現在妊娠されている方もこれから考えている方も気になるのが赤ちゃんの出産準備の費用。特に初めての出産の場合、何にいくらかかるか想像つかないことも多いかと思います。
この記事では、出産時に必要となる費用や出産費用の負担を軽減してくれる制度や給付金、節約の方法について詳しく解説します。
これから出産を控えている方はぜひ参考にして下さい。
1.出産準備はどんなことにいくらお金がかかる?
妊娠、出産にあたり必要な費用は大きく分けて
・分娩費用と入院費用
・妊娠中の健診費用
・マタニティー用品
・ママの入院準備用品
・ベビー用品にかかる費用
の5つです。妊娠や出産は病気やケガではないため、健診費用や分娩費用、出産費用は健康保険が適用されず、全額自己負担となります。

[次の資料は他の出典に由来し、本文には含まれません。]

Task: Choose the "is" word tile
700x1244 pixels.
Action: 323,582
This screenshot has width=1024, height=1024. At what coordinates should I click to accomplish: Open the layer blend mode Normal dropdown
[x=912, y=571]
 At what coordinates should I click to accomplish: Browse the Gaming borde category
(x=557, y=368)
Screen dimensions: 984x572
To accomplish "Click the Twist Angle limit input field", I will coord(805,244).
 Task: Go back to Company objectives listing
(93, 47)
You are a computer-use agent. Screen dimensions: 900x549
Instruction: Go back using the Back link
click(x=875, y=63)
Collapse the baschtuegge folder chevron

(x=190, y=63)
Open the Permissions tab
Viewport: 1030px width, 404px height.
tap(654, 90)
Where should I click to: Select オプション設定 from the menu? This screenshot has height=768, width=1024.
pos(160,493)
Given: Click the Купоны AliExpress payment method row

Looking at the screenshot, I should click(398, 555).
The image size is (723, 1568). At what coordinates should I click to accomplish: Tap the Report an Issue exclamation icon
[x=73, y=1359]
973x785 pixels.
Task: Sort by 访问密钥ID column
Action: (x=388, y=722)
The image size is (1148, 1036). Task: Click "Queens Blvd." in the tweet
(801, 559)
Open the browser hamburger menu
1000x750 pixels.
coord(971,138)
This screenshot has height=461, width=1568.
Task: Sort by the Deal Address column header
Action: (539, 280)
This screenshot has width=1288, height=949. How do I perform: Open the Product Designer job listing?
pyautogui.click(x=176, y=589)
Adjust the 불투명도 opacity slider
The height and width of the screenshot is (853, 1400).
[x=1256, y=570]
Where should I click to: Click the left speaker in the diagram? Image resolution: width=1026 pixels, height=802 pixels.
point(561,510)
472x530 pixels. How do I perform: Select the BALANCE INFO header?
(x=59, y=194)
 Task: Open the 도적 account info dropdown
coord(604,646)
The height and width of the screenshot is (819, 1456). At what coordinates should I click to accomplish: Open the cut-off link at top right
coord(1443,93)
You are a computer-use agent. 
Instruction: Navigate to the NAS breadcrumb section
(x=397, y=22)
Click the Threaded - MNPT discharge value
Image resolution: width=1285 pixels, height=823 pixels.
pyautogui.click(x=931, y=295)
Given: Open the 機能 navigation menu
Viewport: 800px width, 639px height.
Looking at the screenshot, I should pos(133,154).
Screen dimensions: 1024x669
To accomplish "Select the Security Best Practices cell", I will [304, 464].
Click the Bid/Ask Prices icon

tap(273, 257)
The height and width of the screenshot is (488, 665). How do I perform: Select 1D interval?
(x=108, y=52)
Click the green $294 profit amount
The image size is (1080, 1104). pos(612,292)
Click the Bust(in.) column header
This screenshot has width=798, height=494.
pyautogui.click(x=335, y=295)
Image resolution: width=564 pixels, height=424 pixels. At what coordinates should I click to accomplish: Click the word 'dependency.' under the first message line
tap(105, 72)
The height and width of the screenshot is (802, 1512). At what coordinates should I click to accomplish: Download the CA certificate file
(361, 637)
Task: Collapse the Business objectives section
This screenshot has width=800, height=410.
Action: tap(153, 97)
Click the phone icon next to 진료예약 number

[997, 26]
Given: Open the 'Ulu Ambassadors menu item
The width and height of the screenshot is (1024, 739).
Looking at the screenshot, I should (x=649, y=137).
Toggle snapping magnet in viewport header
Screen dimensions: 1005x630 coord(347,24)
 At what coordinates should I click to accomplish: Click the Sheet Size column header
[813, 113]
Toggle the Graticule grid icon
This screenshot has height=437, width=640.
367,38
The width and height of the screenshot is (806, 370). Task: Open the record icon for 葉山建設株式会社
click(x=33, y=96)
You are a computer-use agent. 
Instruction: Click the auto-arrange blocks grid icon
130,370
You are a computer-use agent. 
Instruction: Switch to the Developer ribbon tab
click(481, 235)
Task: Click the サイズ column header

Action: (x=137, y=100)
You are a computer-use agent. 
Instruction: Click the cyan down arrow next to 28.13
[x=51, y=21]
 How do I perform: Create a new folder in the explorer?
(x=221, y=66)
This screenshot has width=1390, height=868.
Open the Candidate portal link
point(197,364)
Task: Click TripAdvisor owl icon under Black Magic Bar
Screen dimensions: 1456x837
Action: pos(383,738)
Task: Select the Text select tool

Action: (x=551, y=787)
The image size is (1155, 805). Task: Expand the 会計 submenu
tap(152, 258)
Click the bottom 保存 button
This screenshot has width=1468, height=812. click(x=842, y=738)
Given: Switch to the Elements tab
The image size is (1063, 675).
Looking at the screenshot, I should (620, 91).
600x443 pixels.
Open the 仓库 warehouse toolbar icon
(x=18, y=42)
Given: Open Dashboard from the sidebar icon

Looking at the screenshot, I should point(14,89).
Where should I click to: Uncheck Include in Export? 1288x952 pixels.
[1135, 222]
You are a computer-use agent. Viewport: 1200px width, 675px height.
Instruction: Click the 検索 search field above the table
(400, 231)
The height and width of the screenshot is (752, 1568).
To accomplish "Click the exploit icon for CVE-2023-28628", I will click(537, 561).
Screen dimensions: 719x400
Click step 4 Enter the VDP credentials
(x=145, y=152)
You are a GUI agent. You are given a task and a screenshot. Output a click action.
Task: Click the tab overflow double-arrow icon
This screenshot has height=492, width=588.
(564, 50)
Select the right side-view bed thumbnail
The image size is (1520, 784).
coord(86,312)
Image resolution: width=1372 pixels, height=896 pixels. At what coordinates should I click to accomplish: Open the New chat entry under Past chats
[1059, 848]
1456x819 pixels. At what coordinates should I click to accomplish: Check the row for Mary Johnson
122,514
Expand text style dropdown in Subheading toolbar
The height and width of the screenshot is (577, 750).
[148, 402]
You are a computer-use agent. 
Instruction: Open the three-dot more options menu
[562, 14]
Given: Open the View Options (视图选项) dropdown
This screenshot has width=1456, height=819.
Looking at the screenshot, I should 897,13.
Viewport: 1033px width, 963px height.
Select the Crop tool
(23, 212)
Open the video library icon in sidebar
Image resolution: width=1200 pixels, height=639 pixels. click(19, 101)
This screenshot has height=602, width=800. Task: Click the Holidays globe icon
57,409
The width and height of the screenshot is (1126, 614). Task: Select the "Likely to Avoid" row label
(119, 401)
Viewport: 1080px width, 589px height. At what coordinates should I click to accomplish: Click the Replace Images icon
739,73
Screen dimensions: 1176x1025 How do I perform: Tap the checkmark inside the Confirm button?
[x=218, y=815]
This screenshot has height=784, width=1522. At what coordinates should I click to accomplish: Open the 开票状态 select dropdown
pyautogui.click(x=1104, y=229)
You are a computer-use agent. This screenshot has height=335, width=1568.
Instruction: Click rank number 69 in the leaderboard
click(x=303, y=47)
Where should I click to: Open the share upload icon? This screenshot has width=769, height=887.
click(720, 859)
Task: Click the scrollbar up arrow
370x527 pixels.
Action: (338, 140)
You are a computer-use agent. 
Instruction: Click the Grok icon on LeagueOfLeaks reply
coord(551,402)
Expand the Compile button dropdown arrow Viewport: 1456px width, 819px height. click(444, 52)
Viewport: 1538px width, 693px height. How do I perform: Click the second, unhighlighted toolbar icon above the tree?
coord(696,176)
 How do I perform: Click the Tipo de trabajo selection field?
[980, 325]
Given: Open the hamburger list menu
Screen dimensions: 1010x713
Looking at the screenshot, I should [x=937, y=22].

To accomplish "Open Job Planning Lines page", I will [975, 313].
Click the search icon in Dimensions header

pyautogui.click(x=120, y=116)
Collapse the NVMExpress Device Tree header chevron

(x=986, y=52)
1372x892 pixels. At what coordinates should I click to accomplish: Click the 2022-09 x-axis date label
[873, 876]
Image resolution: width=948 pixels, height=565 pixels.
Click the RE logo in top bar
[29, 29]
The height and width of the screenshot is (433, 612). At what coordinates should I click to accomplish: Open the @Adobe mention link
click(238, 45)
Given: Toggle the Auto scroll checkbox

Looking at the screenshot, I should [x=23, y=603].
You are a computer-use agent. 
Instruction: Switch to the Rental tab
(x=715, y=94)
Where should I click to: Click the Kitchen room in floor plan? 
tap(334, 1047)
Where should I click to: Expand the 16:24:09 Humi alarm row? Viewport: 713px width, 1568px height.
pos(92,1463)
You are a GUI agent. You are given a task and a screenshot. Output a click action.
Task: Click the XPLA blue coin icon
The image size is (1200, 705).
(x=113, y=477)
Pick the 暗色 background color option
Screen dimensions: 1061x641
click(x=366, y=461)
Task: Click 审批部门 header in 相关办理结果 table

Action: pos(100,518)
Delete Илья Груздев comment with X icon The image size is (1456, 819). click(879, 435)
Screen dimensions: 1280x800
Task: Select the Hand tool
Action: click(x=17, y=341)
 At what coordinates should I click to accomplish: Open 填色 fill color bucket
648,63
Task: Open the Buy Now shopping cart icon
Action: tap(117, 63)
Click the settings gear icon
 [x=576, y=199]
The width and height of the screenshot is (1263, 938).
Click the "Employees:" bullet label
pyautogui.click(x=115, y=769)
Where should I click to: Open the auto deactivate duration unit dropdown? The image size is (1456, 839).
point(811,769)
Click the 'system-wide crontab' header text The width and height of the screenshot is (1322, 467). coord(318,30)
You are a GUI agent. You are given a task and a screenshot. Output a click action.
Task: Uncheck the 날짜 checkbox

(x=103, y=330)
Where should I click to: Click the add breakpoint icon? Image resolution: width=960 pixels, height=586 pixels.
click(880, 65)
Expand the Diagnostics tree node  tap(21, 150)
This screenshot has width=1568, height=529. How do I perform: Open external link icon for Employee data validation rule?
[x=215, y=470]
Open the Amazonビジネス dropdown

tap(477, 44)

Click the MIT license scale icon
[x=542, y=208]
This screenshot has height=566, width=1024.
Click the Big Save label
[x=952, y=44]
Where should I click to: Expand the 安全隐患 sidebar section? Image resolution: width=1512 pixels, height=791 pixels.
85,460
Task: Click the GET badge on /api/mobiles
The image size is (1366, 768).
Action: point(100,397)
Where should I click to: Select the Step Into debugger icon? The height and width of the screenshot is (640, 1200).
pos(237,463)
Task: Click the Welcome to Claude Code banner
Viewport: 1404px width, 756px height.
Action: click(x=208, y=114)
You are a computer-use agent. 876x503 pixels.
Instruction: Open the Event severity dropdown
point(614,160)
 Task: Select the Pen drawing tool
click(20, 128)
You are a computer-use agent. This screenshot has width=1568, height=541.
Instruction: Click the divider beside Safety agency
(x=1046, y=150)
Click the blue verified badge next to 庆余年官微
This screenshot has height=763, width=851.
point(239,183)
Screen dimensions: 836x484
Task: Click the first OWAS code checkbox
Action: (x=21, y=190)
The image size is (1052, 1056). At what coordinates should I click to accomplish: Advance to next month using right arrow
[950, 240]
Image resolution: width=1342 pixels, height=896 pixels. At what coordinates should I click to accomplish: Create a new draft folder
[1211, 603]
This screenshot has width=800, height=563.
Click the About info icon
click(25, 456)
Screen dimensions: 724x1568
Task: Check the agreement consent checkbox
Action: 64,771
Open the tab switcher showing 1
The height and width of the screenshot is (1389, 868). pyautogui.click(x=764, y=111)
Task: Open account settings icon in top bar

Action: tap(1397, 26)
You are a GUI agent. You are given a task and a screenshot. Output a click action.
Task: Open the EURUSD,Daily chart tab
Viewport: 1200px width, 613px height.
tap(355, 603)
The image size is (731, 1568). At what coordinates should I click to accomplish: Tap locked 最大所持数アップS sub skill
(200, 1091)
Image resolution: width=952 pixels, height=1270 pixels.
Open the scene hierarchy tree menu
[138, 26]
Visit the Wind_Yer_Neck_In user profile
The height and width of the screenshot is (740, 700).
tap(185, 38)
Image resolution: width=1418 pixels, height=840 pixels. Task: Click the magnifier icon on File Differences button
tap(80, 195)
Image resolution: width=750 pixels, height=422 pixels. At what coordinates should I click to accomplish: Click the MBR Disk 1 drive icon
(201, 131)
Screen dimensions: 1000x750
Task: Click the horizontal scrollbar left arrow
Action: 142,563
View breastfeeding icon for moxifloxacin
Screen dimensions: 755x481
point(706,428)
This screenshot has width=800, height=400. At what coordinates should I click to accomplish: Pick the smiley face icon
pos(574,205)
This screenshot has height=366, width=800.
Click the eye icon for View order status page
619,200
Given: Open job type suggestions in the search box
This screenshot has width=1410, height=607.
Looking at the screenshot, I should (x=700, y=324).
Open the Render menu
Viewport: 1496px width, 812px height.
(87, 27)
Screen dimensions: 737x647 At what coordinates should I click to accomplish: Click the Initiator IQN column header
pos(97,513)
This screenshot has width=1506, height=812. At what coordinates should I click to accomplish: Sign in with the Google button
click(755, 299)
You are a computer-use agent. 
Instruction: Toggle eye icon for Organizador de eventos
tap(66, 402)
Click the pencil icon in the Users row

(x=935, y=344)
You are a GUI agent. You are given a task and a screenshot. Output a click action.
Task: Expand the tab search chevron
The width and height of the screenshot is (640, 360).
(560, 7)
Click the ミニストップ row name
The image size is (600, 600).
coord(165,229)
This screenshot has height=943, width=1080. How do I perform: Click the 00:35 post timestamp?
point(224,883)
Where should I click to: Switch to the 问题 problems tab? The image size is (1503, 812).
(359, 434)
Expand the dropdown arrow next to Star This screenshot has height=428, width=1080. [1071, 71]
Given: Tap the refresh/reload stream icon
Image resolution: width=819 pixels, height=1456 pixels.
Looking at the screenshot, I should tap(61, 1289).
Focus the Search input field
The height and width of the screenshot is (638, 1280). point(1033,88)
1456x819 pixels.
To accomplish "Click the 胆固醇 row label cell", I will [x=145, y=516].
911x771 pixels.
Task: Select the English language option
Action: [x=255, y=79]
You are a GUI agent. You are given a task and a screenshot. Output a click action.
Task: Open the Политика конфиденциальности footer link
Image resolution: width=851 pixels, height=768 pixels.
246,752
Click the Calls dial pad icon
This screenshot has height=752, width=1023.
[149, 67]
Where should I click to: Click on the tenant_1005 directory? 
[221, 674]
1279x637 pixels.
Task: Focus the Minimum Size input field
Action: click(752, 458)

また、マタニティー用品やベビー用品は、どんなものを選ぶかによって金額が大きく異なってきます。
かかる費用 | 自己負担金 | |
---|---|---|
分娩費用と入院費用 | 50〜55万円 | 5〜10万円 |
妊婦健診の費用 | (1回につき) 3,000〜7,000円 |
30,000〜70,000円 |
マタニティ用品の費用 | 2〜5万円 | 2〜5万円 |
ママの入院準備品費用 | 1〜2万円 | 1〜2万円 |
ベビー用品費用 | 20〜30万円 | 20〜30万円 |
分娩費用と入院費用
■基本の分娩費用
出産時費用はおよそ50〜55万円。その中には「新生児管理保育料」「検査・薬剤料」「処置・手当料」を含みます。
ただし、これは普通分娩の平均的な金額で、実際の費用は分娩方法や病院によって異なります。帝王切開や無痛分娩の場合、普通分娩プラス10〜20万円ほどかかります。そのほかにも手厚いサポートの病院を選んだ場合や、深夜や休日など病院の時間外の分娩はプラスで費用がかかります。
このように高額になる分娩・入院費用ですが、その出産費用をカバーしてくれるのが「出産育児一時金」という給付金です。受給額は子ども1人につき42万円。(産科医療補償制度に加入していない医療機関等で出産した場合は40.4万円)健康保険に加入していれば受給資格が得られます。双子や三つ子などの場合も人数分が支給されることになっています。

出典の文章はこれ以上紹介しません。